Provided passage:
----
Generally, the premise of grade retention as a solution for poor performance is that the problem, if there is one, resides in the child, rather than in the school setting. Rather than looking carefully at classroom practices and student needs when students are not achieving, schools send students back to repeat the same experience over again. Very little is done to ensure that the experience will be either higher in quality or more appropriate for the individual needs of the child. In short, grade retention provides little accountability for the quality of the educational experience students receive.


While it is certainly true that both students and their parents bear a measure of accountability for attending school, putting forth effort, and striving to meet expectations (and policies that set standards appropriately seek to mobilize those efforts), it is important for accountability policies to fairly assess what children and parents can do and what they system must do to enable successful efforts. This is especially important given the clear evidence that children in the United States receive dramatically unequal access to high-quality curriculum and teaching, and that these differentials are strongly related to their achievement (see Darling-Hammond, 1997, for a review).
----
Given information:
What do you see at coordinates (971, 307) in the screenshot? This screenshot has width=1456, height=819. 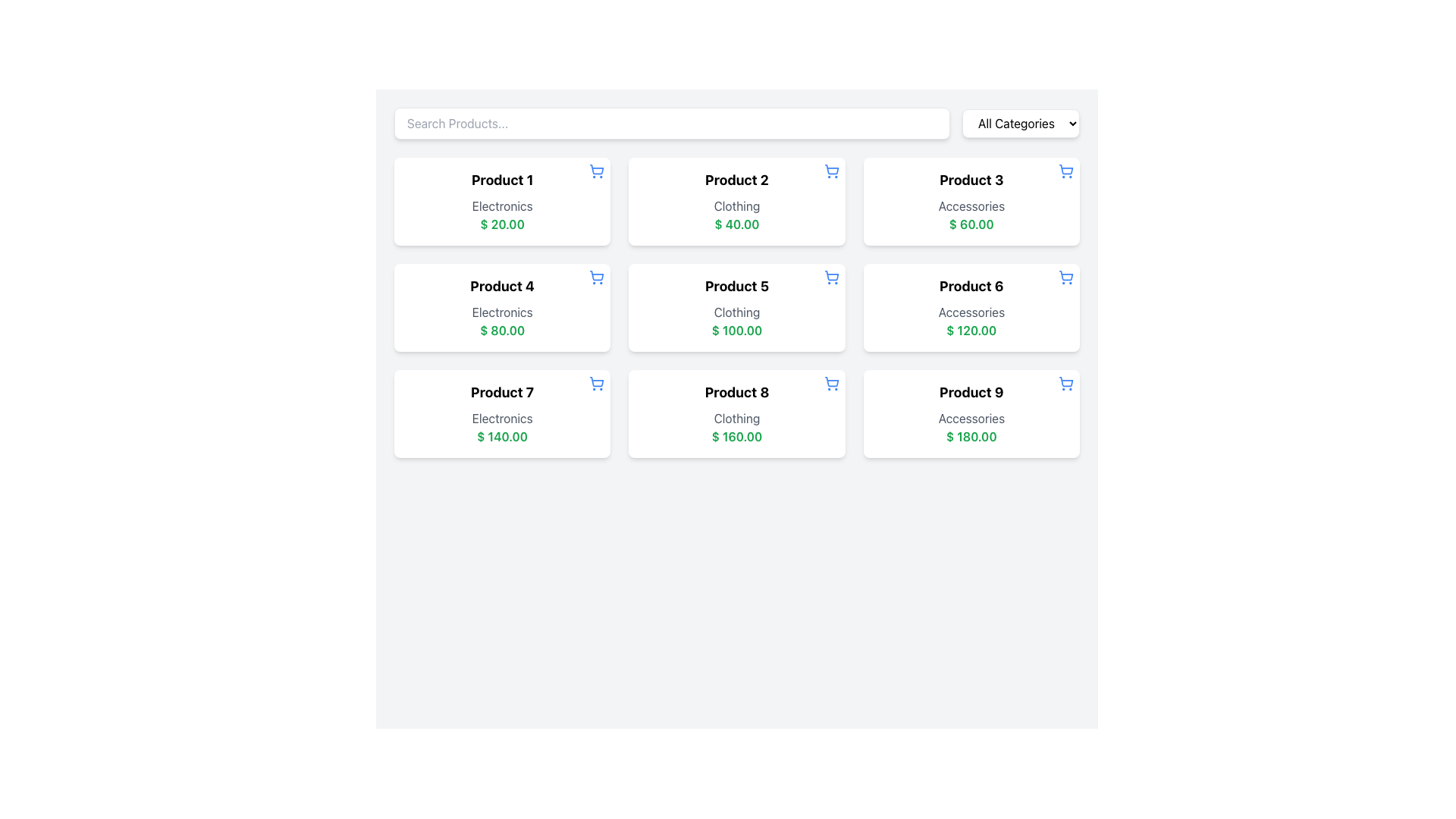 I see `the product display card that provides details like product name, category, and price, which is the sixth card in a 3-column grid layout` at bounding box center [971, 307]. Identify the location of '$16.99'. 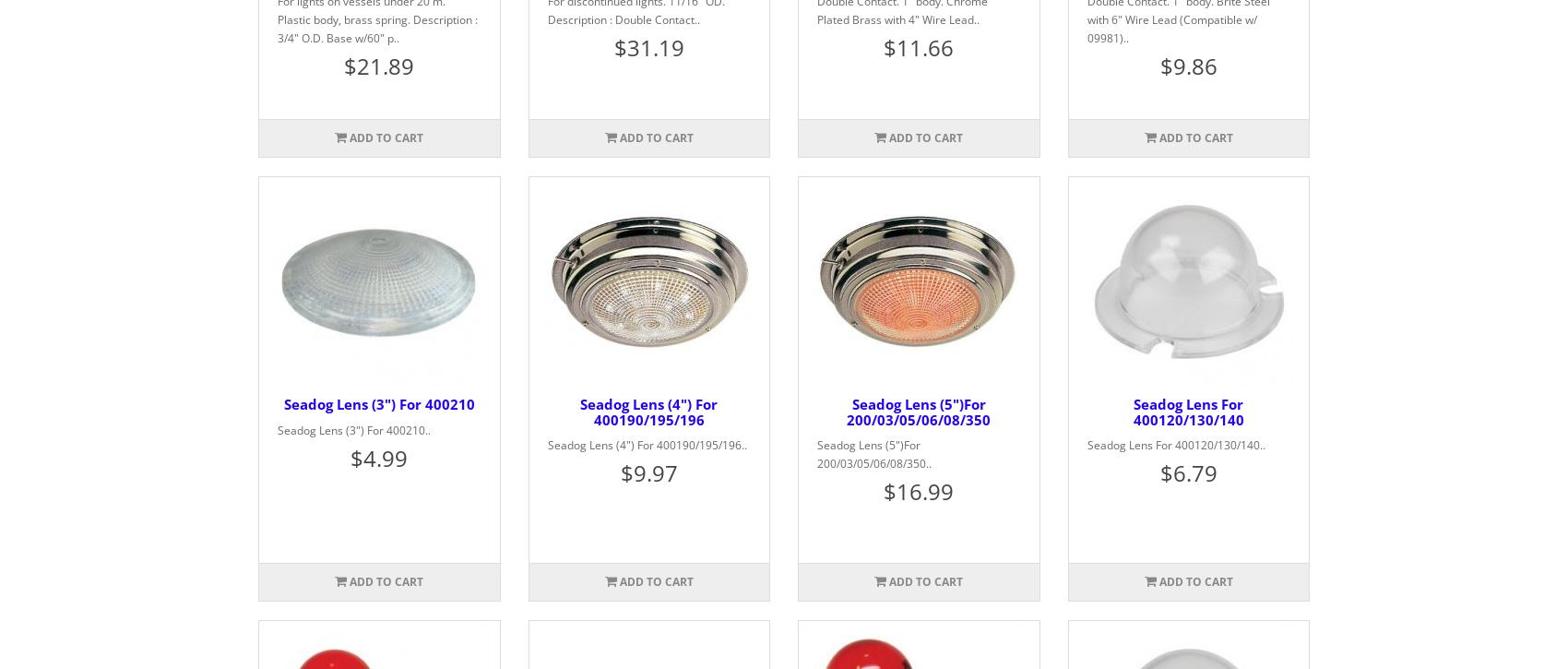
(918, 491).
----
The problem: In the text on grade retention, where does the premise of retention assume a performance problem lies?

Output: In the child, rather than in the school setting.